Required work —
Output should begin at the line holding "Screen dimensions: 821x627" and end at the last line of the entries; print those lines verbatim and no others.

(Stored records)
________________________________________
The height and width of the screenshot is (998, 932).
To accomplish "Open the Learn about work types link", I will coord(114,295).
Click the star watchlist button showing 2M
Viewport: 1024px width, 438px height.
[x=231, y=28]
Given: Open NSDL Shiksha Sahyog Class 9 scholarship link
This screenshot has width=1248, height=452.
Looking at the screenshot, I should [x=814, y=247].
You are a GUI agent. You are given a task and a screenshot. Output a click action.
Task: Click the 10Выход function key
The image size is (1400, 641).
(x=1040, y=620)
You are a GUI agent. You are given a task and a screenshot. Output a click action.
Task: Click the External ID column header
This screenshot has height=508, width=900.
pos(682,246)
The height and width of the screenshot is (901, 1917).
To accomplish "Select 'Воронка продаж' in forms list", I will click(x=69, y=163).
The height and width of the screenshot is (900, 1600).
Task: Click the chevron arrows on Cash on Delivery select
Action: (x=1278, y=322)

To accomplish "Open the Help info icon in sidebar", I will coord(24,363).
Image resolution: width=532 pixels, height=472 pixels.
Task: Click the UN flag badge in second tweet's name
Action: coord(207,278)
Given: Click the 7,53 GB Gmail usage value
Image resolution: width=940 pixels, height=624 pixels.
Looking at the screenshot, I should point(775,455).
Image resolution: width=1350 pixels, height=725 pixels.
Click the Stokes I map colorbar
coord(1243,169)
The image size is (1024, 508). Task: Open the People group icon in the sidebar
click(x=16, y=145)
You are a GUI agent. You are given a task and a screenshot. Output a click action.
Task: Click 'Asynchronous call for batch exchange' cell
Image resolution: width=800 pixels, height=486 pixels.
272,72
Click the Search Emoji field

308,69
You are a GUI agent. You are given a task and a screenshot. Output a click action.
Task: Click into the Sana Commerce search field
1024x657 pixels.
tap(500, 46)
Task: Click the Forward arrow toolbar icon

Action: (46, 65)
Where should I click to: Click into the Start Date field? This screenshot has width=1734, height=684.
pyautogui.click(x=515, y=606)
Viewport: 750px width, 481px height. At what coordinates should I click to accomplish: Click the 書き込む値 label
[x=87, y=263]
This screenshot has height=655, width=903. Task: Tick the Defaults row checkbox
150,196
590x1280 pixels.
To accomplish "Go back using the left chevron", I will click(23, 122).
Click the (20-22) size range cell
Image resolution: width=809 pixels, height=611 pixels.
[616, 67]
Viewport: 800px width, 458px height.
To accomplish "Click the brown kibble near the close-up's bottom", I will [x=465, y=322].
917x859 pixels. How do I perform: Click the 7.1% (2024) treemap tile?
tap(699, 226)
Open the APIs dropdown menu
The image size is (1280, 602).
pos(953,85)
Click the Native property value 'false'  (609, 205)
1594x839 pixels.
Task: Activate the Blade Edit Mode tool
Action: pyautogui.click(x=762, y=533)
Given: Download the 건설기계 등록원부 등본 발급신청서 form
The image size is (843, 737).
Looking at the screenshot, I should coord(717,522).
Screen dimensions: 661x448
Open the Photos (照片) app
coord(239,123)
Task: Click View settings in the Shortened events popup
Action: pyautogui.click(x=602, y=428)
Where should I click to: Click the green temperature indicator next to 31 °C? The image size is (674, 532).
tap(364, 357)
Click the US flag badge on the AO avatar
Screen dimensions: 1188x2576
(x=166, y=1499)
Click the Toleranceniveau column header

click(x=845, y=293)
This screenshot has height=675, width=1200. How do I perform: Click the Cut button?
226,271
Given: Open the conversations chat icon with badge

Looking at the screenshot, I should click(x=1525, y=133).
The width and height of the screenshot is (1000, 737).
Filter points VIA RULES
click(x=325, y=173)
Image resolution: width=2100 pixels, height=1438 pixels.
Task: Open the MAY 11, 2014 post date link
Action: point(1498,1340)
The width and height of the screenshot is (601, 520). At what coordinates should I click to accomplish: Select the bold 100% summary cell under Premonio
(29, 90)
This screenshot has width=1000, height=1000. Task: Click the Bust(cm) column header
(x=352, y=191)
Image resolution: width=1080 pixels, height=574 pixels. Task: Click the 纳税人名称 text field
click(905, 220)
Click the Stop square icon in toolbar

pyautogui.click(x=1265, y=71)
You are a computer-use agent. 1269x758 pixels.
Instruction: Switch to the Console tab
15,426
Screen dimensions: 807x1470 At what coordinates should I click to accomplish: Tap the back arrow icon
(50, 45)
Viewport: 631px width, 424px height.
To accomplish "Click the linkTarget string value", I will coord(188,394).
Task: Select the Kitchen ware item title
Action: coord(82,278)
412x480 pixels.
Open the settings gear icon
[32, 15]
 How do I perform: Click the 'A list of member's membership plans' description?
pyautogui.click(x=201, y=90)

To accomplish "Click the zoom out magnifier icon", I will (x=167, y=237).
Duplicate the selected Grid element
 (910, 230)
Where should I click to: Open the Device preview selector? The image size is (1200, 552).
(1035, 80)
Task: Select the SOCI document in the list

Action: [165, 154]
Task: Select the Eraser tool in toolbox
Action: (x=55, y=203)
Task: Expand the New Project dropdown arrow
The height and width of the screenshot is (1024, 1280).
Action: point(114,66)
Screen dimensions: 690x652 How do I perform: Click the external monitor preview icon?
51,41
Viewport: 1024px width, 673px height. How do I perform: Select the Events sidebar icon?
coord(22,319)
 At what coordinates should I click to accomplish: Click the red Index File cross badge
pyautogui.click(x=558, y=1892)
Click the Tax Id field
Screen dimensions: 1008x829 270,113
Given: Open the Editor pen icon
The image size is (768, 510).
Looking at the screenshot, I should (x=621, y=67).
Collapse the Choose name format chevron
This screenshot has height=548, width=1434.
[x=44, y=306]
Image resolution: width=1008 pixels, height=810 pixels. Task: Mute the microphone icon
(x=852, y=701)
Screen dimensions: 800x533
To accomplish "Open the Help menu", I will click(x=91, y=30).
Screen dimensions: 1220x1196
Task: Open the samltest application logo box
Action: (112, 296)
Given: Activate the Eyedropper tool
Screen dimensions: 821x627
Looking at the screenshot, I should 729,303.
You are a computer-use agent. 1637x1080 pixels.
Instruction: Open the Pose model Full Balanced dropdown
________________________________________
Answer box —
Screen dimensions: 821x627
Looking at the screenshot, I should 729,303.
You are a computer-use agent. 1637x1080 pixels.
Instruction: Open the Pose model Full Balanced dropdown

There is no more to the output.